■ **What you will do**
Please copy, exactly as written, the span from the first line below to the line that contains "You are a computer-use agent.", including both, and skip the pictures.

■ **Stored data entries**
========================================

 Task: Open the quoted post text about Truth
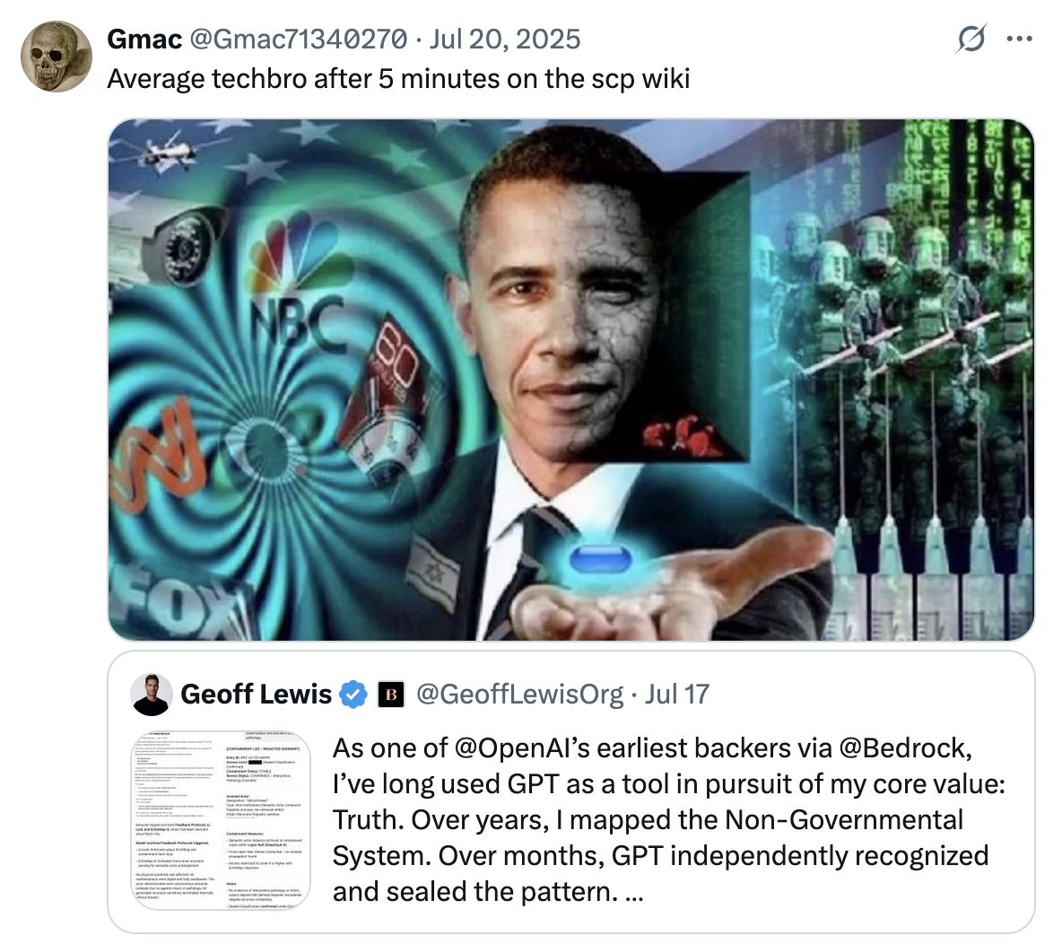click(x=669, y=820)
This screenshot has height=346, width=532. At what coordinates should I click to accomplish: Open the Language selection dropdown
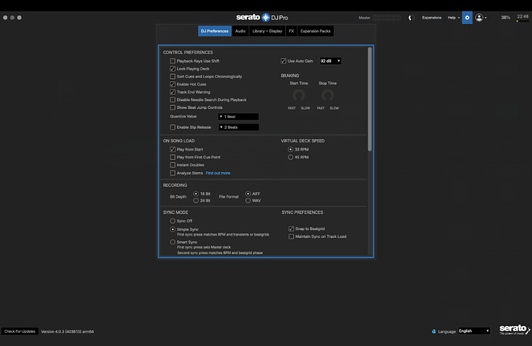(x=473, y=331)
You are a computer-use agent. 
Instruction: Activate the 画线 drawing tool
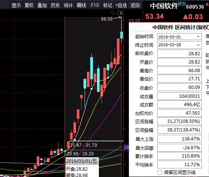(81, 5)
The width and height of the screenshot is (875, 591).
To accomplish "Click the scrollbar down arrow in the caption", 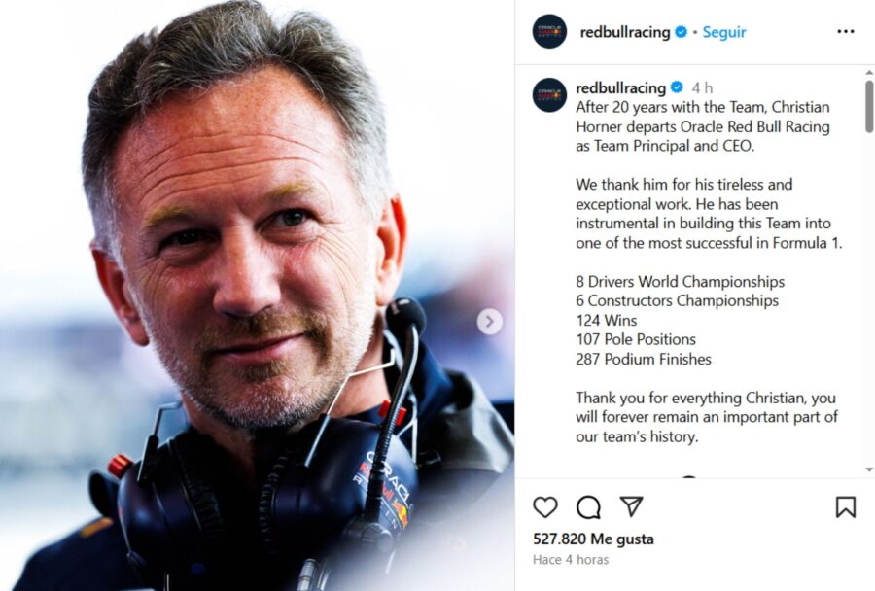I will pos(869,469).
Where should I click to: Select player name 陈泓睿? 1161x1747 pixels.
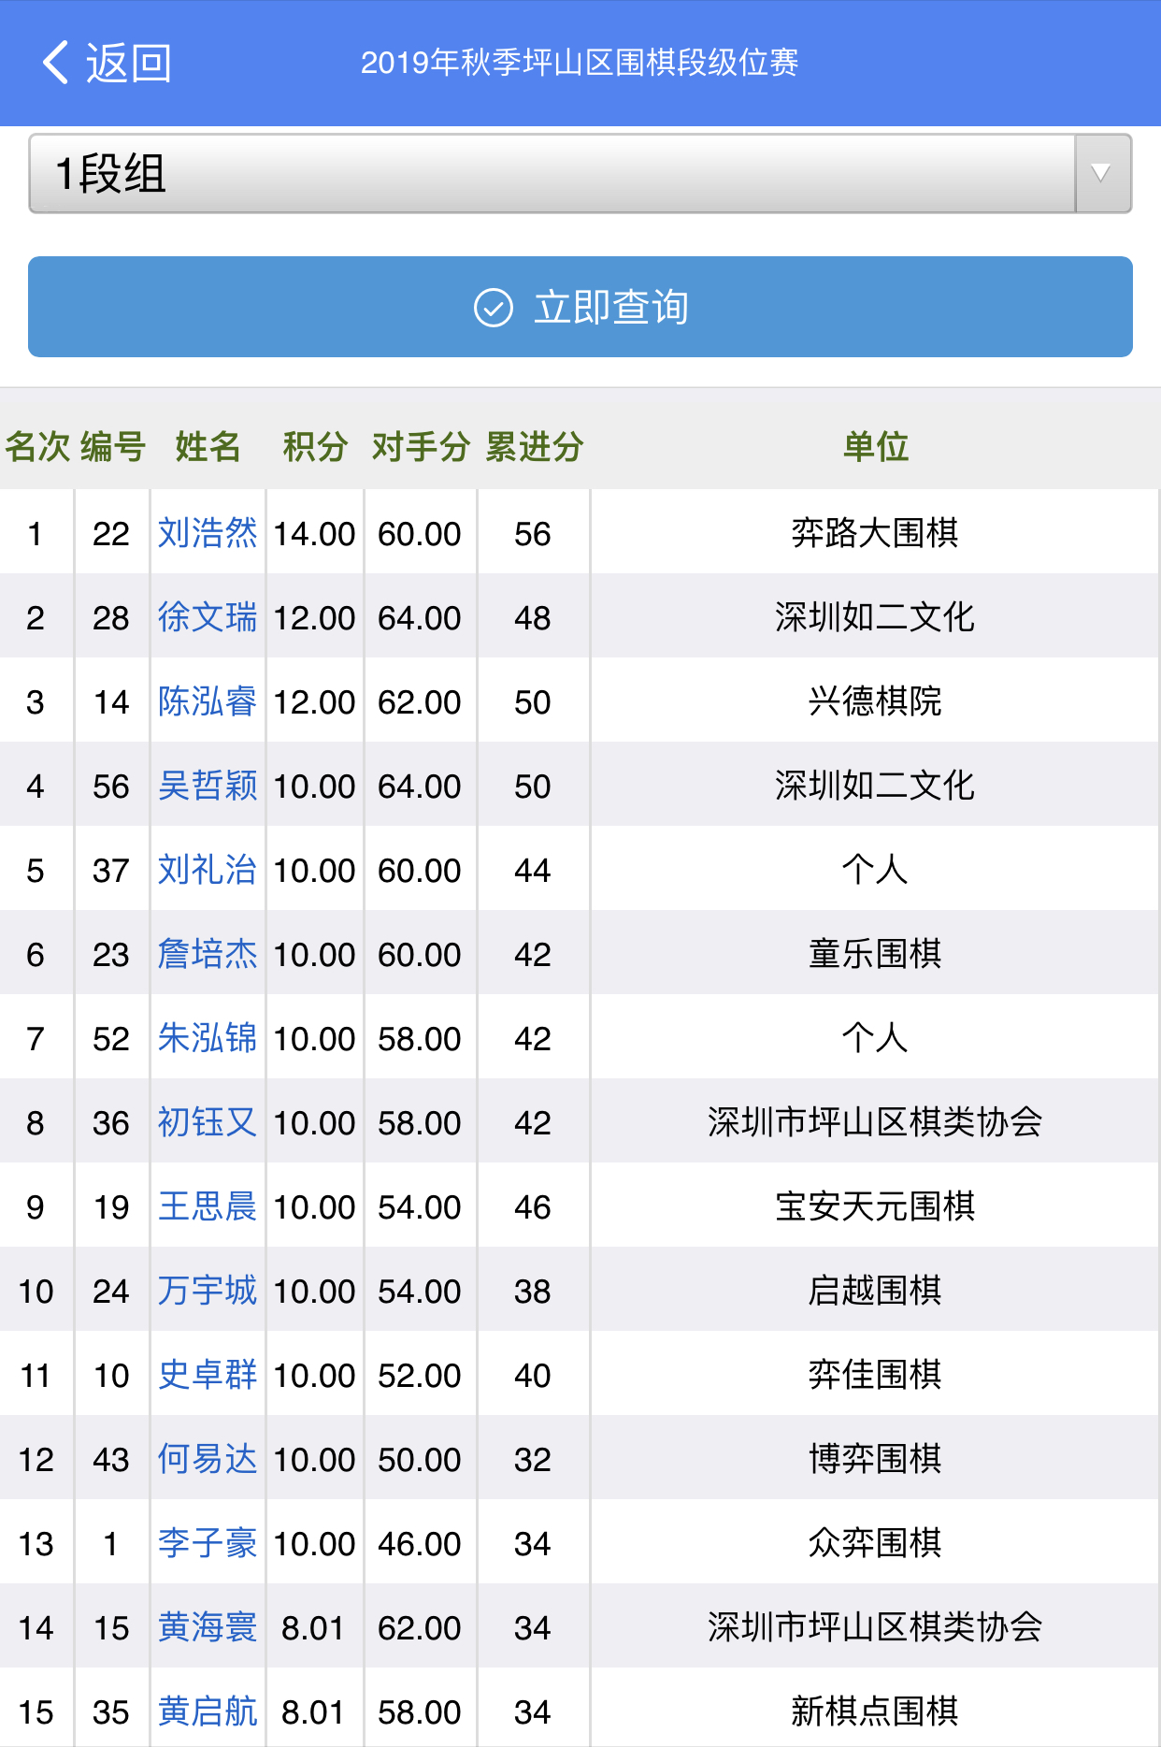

========================================

■ **Answer**
 Task: Open the quoted post text about Truth
click(x=669, y=820)
This screenshot has height=346, width=532. At what coordinates should I click to accomplish: Open the Language selection dropdown
(x=473, y=331)
You are a computer-use agent. 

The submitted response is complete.